Outro tema que está deixando boa parte dos empresários muito preocupados é com a possibilidade de o salário regional no Paraná saltar para até R$ 765 para algumas categorias que não tem acordo coletivo de trabalho. A proposta, apresentada pelo governador Roberto Requião no dia 5, está tirando o sono de muita gente. Segundo o presidente do Sescap-Ldr, Marcelo Odetto Esquiante, os escritórios de contabilidade já estão recebendo consultas sobre o assunto.
A proposta do governador Roberto Requião divide-se em grupos de atividades.
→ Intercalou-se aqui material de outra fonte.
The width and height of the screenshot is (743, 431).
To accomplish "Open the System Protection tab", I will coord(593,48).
O grupo I, formado por trabalhadores na agricultura, que recebem R$ 605,52, passaria a ter como piso R$ 663,00. Ou seja, uma variação equivalente a 9,5%. Com o reajuste, os rendimentos nesta primeira faixa ficariam 30% maiores que o salário mínimo brasileiro.
No grupo II, seriam enquadrados os antigos grupos 2, 3 e 4, trabalhadores em serviços administrativos, domésticos e gerais, vendedores e trabalhadores de reparação. O salário estadual aumentaria de R$ 615,10 para R$ 688,50 (+11,9%). Na comparação com o piso nacional, o valor proposto é 35% maior.
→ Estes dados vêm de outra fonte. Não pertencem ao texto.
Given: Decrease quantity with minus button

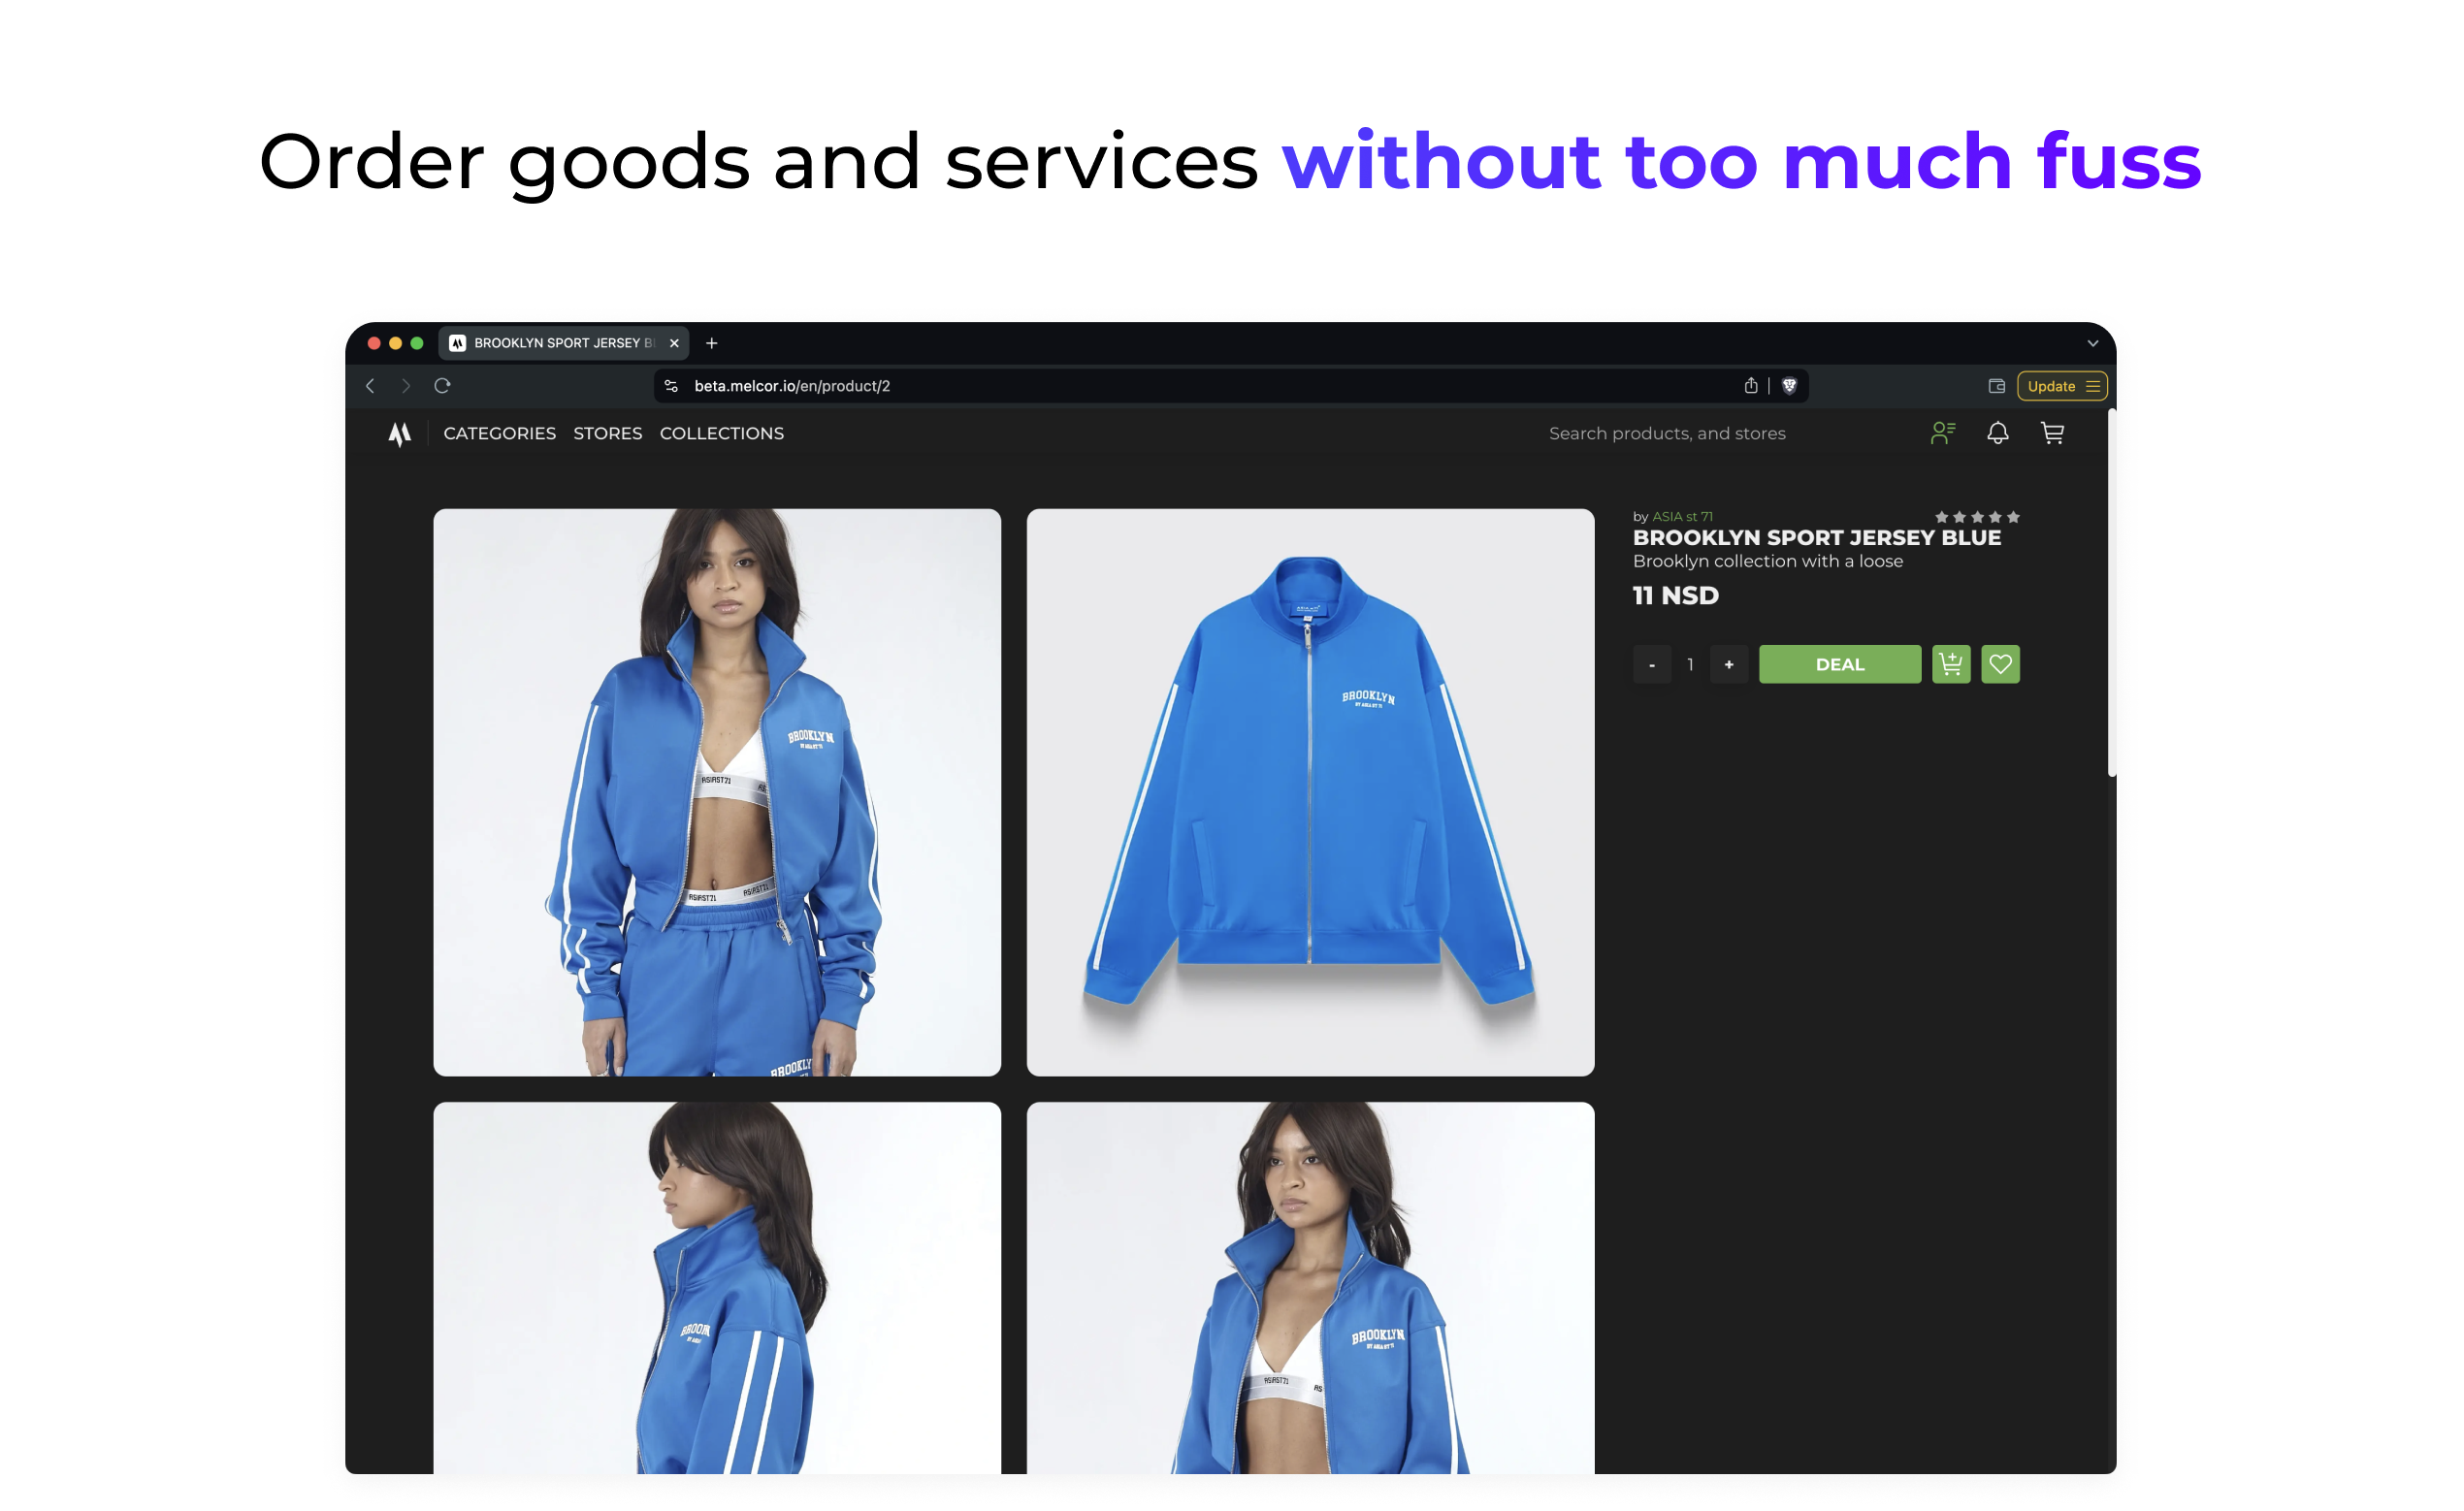Looking at the screenshot, I should 1651,665.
Para o grupo III, trabalhadores na produção de bens e serviços industriais, o mínimo regional vai de R$ 625,06 para R$ 714,: variação de 14,2 pontos percentuais. Se aceito, o novo salário comprará 40% mais que o mínimo nacional. O grupo IV, composto por técnicos de nível médio, que hoje tem previsto em lei salários de R$ 629,45, passaria a tem por direito piso salarial de R$ 765 (+21,5%). Significa que o maior valor do piso estadual seria equivalente a 50% mais que o salário mínimo nacional.
''Este reajuste previsto, que no grupo IV é de 21,5% é incompatível com a realidade do mercado. Veja, a inflação de 2010 deve ficar em torno de 4%. Neste caso o aumento real seria de mais de 17%. Temos que lembrar que 2009 foi um ano de crise e as empresas estão descapitalizadas. Como conseguirão pagar tudo isso?'', questiona Esquiante. Segundo ele, como comparativo, um trabalhador em serviços domésticos ganhará R$ 145,00 a mais do que uma professora de pré-escola (formada em pedagogia) cujo salário é de R$ 543,84.
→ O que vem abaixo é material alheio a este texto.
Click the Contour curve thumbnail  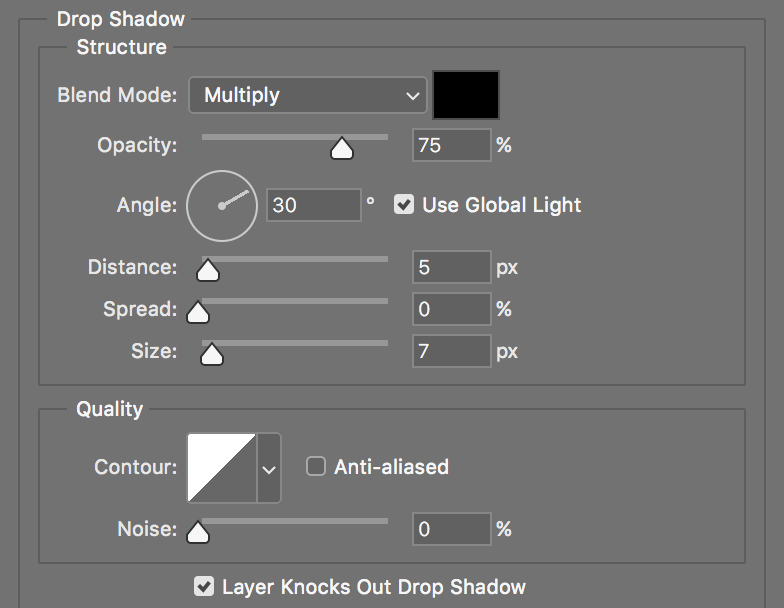[x=222, y=467]
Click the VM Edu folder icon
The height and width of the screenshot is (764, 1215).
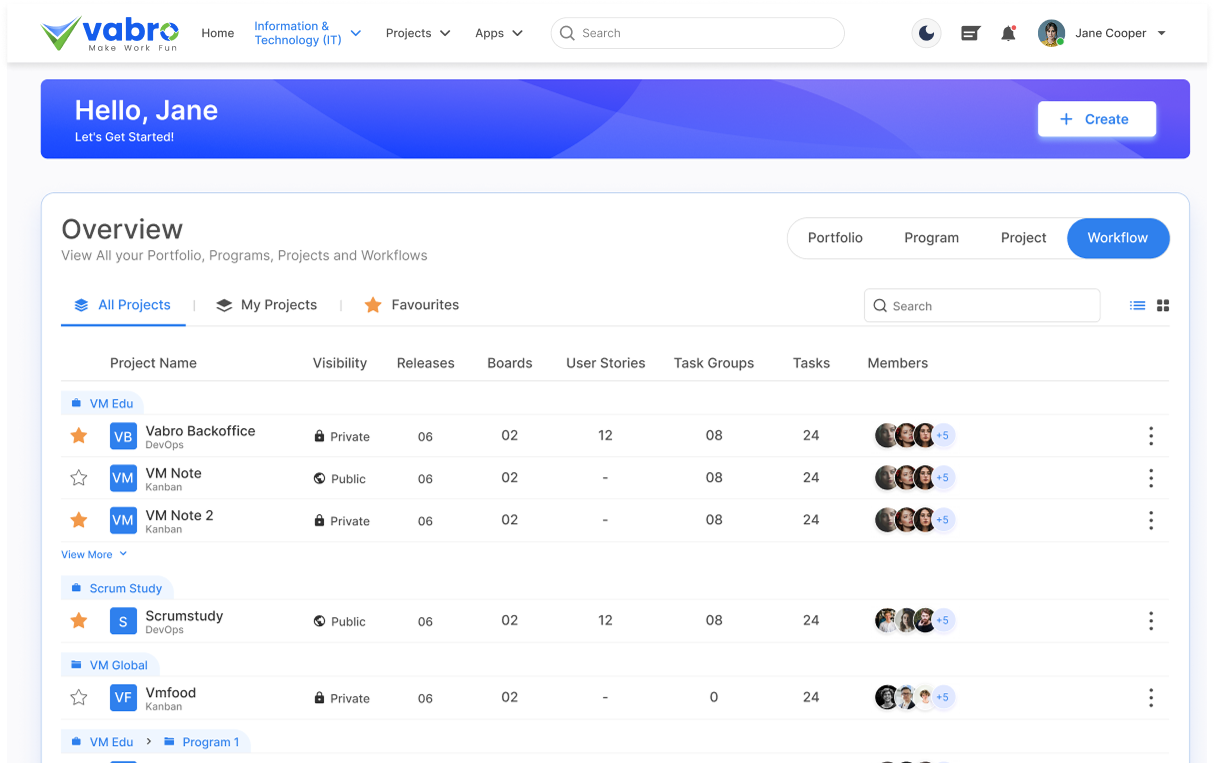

O presidente da Assembleia, deputado Nelson Justus, adiantou que a aprovação deverá ser unânime. ''Historicamente os deputados sempre votaram a favor do salário mínimo regional e não seria diferente neste momento'', afirma Justus.
Segundo Esquiante os valores propostos, se aprovados pela Assembleia Legislativa, que deve receber o projeto no dia 1º de fevereiro quando os parlamentares retornarem ao trabalho, vão pressionar os reajustes nas convenções coletivas de todas as categorias e podem provocar perda de competitividade. ''A tendência das empresas que deixam de ser competitivas é reduzir quadro de trabalhadores. Se o projeto for aprovado de forma irresponsável, apenas olhando o aspecto eleitoral, pode trazer sérios prejuízos para o Paraná'', afirma Esquiante.